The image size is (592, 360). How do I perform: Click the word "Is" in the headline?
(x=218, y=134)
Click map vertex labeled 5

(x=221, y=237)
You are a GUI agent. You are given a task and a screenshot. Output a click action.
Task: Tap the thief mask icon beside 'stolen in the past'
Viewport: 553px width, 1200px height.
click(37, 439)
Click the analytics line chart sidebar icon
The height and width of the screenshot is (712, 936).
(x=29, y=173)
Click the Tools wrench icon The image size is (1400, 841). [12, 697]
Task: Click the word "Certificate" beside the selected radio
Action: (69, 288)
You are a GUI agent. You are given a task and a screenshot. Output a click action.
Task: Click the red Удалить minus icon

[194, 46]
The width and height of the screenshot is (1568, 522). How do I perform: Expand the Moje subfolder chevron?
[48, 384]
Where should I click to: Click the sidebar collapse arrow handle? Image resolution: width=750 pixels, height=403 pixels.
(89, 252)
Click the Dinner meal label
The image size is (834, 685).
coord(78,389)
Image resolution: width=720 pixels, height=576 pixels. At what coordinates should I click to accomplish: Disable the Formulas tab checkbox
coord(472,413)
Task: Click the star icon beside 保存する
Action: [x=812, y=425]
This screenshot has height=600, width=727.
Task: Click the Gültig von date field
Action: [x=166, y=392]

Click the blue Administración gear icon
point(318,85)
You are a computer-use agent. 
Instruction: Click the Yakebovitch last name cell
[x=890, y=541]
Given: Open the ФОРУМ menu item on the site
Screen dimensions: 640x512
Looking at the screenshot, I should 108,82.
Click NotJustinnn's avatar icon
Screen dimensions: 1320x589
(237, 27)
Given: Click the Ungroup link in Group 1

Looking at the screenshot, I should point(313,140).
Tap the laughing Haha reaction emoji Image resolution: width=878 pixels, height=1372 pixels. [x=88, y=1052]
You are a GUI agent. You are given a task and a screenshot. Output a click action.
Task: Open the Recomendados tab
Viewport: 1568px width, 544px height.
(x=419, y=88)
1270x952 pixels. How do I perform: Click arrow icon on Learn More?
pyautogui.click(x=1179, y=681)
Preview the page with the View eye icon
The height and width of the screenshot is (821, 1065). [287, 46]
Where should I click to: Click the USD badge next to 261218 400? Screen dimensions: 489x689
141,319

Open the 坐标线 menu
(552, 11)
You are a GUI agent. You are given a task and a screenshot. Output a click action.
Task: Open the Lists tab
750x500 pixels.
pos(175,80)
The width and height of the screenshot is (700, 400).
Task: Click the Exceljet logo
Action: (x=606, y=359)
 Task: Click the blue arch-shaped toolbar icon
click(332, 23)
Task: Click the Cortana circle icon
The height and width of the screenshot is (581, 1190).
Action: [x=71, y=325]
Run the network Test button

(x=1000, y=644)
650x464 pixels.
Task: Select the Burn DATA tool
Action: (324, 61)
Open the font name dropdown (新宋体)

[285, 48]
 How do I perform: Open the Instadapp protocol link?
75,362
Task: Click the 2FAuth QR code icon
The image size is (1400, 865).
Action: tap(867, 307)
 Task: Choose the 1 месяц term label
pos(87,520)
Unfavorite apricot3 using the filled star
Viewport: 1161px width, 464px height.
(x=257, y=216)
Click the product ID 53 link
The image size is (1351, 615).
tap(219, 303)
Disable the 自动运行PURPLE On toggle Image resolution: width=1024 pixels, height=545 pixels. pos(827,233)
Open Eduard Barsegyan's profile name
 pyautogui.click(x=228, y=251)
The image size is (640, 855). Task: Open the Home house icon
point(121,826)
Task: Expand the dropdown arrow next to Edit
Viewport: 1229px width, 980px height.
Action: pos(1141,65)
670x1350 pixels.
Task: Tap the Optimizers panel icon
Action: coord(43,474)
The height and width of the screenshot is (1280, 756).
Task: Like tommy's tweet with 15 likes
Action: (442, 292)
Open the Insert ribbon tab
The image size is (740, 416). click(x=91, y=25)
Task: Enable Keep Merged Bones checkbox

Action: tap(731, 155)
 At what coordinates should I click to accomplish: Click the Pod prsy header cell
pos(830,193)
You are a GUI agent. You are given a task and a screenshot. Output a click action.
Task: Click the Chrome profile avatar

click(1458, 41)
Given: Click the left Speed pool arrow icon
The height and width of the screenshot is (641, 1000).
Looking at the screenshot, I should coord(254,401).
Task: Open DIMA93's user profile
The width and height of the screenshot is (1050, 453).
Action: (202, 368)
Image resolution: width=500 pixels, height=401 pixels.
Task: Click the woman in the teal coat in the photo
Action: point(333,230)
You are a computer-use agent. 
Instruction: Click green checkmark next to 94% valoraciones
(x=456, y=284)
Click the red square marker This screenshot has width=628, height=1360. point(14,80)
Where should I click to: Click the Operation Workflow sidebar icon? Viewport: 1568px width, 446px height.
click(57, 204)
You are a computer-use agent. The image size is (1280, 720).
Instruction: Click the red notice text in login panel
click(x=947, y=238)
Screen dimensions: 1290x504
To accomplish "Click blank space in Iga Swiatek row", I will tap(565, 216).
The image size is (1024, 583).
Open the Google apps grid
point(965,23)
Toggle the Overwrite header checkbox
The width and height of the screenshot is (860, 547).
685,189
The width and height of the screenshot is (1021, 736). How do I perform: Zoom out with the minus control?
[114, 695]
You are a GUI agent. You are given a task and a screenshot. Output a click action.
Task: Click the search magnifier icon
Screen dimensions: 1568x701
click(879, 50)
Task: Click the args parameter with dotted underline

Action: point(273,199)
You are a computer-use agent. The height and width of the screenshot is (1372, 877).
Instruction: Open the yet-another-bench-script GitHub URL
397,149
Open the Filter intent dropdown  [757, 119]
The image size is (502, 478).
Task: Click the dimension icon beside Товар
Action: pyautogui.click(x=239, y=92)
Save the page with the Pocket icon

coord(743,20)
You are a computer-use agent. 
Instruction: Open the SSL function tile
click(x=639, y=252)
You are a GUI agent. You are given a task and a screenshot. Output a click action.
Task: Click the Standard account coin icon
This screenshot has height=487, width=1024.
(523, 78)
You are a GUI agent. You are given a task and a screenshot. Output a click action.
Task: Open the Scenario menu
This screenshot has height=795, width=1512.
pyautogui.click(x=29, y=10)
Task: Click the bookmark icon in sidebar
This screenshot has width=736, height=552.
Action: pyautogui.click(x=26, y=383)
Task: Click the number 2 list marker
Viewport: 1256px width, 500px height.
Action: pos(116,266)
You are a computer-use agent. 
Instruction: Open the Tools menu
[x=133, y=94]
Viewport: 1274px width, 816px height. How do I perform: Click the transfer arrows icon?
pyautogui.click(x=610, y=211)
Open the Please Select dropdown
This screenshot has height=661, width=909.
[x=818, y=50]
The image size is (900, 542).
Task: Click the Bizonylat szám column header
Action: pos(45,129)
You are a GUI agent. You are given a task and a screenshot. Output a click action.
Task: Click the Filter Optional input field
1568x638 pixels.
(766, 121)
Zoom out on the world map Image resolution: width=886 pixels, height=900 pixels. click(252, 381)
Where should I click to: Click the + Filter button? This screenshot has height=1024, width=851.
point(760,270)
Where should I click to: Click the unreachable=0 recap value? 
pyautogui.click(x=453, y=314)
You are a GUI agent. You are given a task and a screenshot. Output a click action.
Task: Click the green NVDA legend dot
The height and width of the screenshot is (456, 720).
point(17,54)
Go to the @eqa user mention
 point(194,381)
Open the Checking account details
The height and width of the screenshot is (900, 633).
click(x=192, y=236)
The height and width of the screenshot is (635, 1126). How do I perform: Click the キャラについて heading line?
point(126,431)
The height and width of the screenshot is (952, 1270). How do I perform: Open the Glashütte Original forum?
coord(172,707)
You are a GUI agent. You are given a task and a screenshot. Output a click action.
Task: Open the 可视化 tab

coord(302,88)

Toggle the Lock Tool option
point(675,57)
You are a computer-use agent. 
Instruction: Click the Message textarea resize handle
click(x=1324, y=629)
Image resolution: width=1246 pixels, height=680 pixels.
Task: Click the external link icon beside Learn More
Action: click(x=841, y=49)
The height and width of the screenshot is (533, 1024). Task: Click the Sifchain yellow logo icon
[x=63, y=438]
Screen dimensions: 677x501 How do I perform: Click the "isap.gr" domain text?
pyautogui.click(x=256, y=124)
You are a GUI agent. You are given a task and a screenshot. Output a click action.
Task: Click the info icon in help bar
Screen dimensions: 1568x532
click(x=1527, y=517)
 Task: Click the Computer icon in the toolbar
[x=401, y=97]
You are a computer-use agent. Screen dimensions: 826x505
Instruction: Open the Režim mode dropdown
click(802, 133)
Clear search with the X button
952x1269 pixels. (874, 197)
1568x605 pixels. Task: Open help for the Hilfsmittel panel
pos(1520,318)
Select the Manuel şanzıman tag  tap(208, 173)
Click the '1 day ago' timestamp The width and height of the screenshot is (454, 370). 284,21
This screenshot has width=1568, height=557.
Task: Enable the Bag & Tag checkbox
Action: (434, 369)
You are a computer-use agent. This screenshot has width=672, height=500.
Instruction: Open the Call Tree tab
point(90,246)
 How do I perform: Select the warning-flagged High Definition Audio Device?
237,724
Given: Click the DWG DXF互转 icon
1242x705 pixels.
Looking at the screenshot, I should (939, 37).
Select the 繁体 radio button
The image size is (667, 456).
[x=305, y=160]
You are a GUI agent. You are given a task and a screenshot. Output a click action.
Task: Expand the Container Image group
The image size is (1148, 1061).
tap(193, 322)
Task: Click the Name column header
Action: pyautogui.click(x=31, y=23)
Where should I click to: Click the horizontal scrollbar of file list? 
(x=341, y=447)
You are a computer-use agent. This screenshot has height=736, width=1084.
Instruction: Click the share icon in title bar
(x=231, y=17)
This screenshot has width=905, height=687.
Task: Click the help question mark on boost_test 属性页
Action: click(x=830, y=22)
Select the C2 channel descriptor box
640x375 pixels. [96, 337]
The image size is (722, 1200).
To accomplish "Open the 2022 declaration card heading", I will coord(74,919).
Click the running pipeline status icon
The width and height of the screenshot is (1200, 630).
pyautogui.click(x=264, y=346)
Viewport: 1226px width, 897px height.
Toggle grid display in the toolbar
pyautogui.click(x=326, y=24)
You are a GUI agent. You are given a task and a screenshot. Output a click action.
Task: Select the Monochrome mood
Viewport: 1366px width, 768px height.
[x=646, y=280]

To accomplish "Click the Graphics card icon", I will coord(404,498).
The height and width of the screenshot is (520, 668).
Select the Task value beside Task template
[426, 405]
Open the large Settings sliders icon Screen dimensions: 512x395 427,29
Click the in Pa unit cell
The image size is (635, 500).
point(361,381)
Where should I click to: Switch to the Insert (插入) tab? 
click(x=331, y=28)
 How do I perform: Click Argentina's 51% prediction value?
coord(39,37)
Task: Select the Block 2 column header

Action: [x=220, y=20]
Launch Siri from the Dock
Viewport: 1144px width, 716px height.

· · · · · · ·

● Exercise description
Return, unchanged, the run of lines above that opens with the line containing "Task: Click the info icon in help bar" and closes with the line containing "Select the Manuel". Include both.

● Answer to this exercise
Task: Click the info icon in help bar
Screen dimensions: 1568x532
click(x=1527, y=517)
 Task: Click the Computer icon in the toolbar
[x=401, y=97]
You are a computer-use agent. Screen dimensions: 826x505
Instruction: Open the Režim mode dropdown
click(802, 133)
Clear search with the X button
952x1269 pixels. (874, 197)
1568x605 pixels. Task: Open help for the Hilfsmittel panel
pos(1520,318)
Select the Manuel şanzıman tag  tap(208, 173)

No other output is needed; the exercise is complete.